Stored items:
***

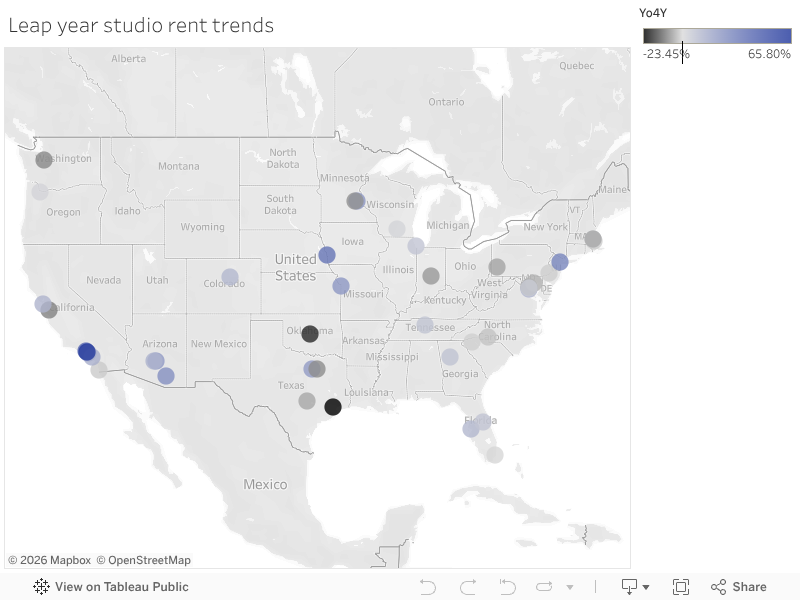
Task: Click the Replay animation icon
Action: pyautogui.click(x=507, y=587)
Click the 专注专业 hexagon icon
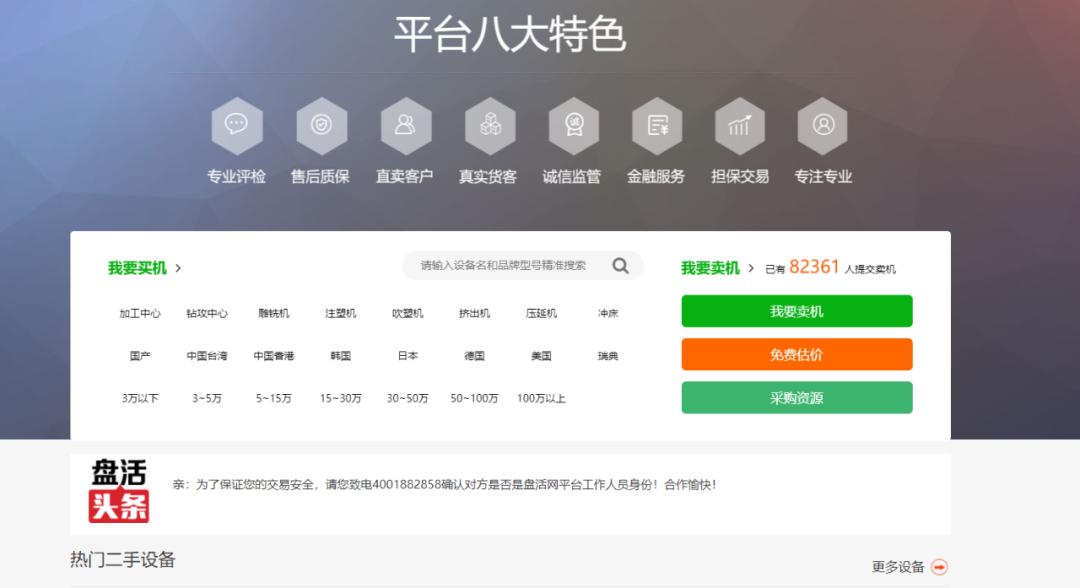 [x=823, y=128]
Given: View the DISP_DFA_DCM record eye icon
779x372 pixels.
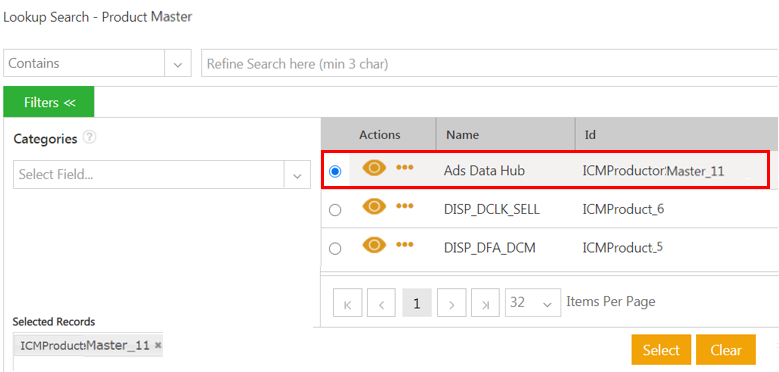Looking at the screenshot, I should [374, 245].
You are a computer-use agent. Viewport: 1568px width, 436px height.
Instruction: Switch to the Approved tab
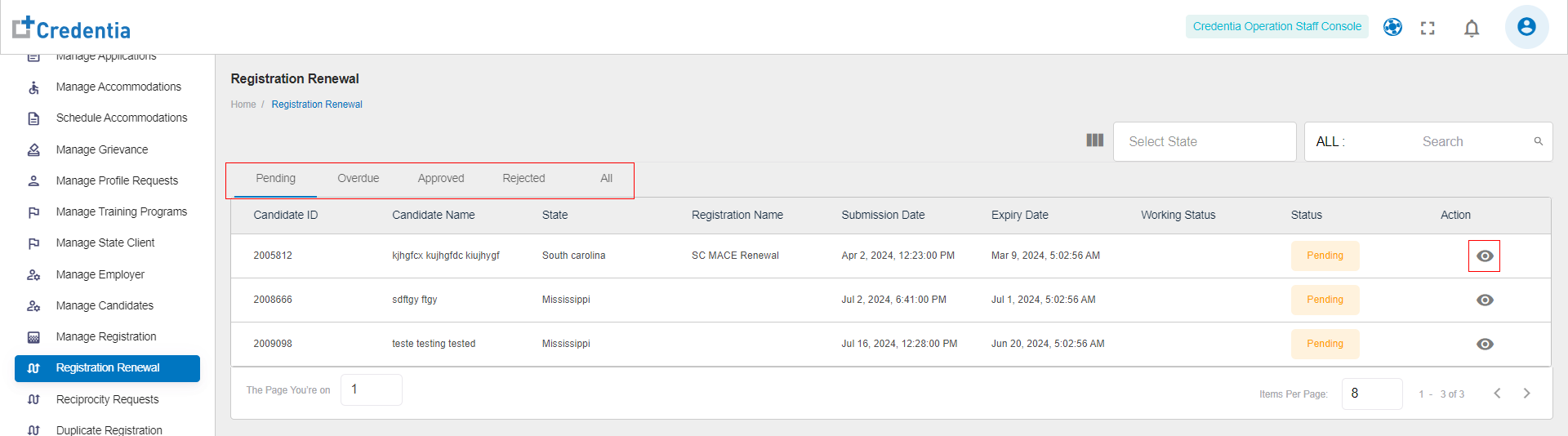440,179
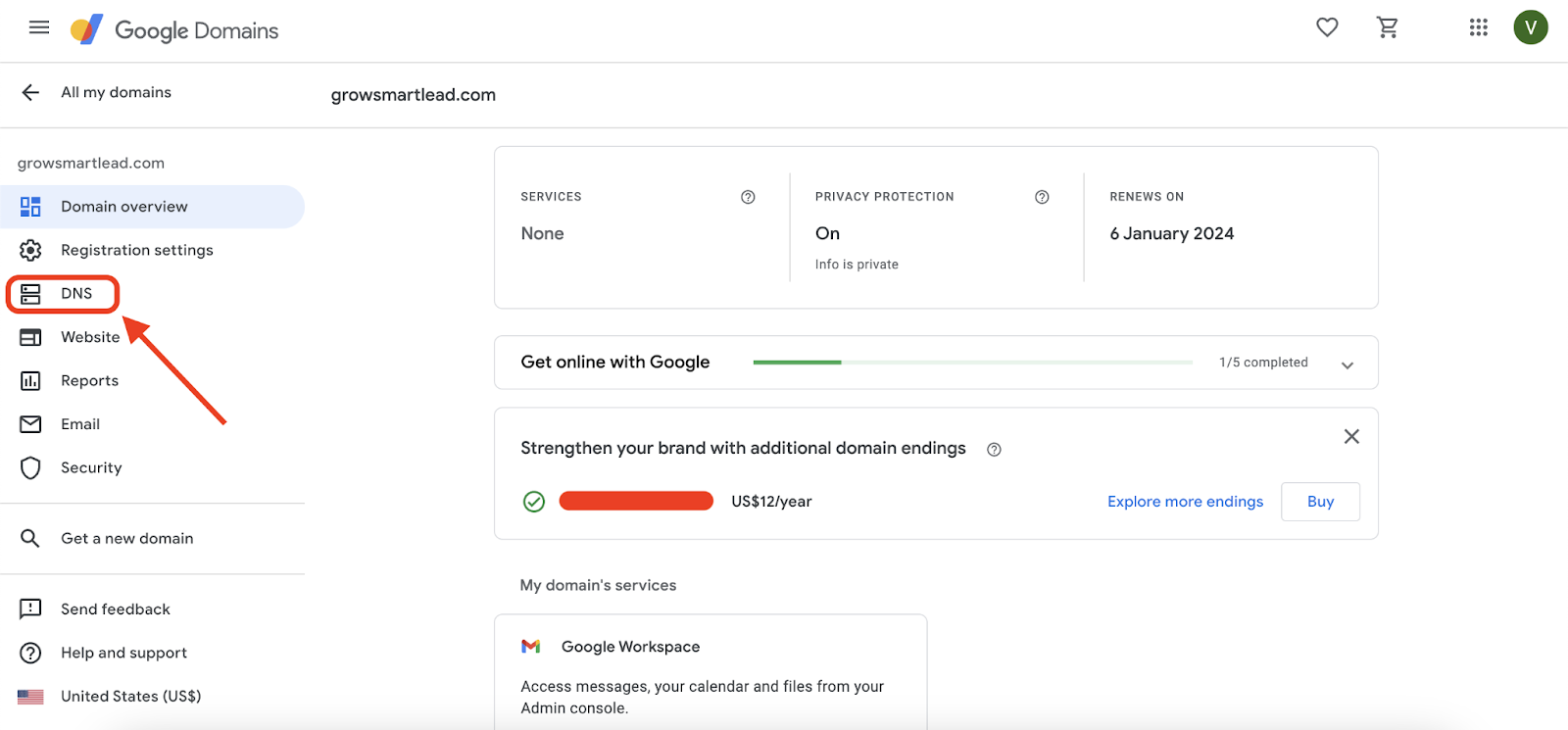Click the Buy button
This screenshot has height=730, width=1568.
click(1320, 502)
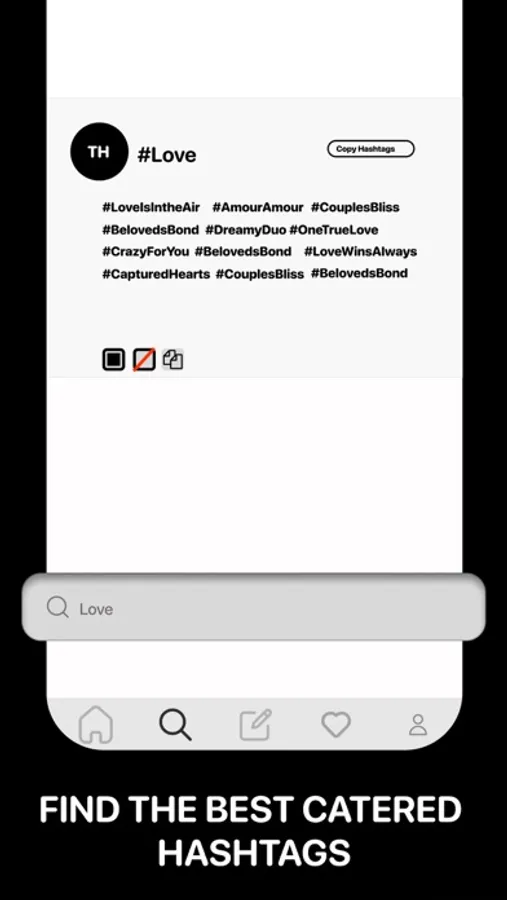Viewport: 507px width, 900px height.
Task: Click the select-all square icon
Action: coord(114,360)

***

Your goal:
Using the data above, print only the lines starting at the one with "Click the 专注专业 hexagon icon" and ending at the one with "You are a computer-use", exactly as they stand, minus the pictures.

Answer below:
Click the 专注专业 hexagon icon
 [x=823, y=128]
Given: View the DISP_DFA_DCM record eye icon
779x372 pixels.
Looking at the screenshot, I should [374, 245].
You are a computer-use agent. Viewport: 1568px width, 436px height.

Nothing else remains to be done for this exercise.